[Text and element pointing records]

++++++++

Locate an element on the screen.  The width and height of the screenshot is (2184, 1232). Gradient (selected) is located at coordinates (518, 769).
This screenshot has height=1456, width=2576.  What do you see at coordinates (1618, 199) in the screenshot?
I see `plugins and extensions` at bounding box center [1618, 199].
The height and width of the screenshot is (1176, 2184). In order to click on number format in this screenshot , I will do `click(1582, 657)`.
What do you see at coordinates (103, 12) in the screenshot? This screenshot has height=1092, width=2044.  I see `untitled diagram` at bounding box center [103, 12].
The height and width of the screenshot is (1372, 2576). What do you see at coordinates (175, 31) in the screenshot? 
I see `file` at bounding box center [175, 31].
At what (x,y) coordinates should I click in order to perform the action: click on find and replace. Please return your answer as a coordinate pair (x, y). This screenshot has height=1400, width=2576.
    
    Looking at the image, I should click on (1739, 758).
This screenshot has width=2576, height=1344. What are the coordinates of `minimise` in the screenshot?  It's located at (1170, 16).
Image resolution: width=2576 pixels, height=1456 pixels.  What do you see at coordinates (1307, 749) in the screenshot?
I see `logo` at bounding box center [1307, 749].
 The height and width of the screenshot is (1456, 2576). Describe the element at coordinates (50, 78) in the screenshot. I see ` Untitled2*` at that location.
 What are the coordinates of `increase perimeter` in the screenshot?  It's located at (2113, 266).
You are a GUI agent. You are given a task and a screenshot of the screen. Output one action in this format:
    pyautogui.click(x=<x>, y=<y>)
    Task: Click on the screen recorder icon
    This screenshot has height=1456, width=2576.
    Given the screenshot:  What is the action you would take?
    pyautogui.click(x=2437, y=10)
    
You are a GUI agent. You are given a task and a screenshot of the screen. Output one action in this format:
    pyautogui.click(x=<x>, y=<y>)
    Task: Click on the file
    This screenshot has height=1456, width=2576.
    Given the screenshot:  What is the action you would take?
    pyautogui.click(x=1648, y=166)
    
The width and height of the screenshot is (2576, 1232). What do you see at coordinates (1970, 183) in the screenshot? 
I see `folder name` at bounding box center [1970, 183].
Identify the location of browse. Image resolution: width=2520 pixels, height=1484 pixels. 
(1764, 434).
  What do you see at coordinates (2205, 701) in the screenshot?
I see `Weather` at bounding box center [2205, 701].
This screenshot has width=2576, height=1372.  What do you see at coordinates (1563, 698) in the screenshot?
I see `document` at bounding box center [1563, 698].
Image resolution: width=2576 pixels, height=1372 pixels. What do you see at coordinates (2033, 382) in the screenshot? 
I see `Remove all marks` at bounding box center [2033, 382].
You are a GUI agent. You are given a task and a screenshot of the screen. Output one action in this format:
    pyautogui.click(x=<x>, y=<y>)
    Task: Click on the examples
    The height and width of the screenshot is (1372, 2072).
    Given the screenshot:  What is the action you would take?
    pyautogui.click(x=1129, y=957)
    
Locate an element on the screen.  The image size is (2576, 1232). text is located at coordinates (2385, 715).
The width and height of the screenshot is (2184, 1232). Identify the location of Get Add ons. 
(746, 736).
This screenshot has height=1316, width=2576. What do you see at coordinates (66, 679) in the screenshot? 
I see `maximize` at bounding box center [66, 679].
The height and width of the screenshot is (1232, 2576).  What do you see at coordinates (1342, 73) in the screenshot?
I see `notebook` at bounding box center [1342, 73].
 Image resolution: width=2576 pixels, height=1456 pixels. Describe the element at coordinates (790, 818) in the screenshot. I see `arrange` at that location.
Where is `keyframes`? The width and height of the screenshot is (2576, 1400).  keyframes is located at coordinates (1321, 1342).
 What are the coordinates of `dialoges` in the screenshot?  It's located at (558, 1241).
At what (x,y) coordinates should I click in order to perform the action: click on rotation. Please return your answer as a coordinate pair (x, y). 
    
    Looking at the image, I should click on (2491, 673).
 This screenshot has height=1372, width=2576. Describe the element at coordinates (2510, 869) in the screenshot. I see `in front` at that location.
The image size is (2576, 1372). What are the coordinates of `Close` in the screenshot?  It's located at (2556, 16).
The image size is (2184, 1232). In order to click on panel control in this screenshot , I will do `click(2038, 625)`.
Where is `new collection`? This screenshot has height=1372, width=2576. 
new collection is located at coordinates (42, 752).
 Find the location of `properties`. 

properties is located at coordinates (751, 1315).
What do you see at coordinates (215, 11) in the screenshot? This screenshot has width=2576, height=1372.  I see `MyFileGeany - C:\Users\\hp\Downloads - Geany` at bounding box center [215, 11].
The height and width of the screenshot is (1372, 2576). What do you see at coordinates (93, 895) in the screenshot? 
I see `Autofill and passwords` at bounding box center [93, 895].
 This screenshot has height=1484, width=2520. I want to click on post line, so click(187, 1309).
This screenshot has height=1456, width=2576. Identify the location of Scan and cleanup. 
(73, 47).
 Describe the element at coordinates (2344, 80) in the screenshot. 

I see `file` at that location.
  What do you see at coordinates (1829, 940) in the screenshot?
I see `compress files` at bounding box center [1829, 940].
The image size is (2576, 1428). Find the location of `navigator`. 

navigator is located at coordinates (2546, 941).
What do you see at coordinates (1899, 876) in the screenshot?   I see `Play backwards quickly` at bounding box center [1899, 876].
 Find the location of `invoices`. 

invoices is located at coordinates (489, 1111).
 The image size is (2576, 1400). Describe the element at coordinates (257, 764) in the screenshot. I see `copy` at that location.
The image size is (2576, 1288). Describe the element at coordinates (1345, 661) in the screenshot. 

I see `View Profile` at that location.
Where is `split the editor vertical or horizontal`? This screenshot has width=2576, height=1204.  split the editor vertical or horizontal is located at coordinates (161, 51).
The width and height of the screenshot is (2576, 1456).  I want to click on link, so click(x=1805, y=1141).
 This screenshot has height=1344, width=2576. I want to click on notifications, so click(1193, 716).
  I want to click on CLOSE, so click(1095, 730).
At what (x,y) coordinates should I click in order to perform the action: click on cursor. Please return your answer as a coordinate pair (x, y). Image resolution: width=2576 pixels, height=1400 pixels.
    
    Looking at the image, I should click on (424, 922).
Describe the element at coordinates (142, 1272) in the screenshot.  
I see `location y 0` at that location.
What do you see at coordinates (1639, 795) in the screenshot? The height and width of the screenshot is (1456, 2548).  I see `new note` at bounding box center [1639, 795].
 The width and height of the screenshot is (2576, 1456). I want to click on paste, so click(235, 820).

++++++++

## Written task
Please copy out the lines of the records above again, unchanged, from the line with "The image size is (2576, 1288)." to the line with "I want to click on CLOSE, so", both of those lines included.

## Exercise output
The image size is (2576, 1288). Describe the element at coordinates (1345, 661) in the screenshot. 

I see `View Profile` at that location.
Where is `split the editor vertical or horizontal`? This screenshot has width=2576, height=1204.  split the editor vertical or horizontal is located at coordinates (161, 51).
The width and height of the screenshot is (2576, 1456).  I want to click on link, so click(x=1805, y=1141).
 This screenshot has height=1344, width=2576. I want to click on notifications, so click(1193, 716).
  I want to click on CLOSE, so click(1095, 730).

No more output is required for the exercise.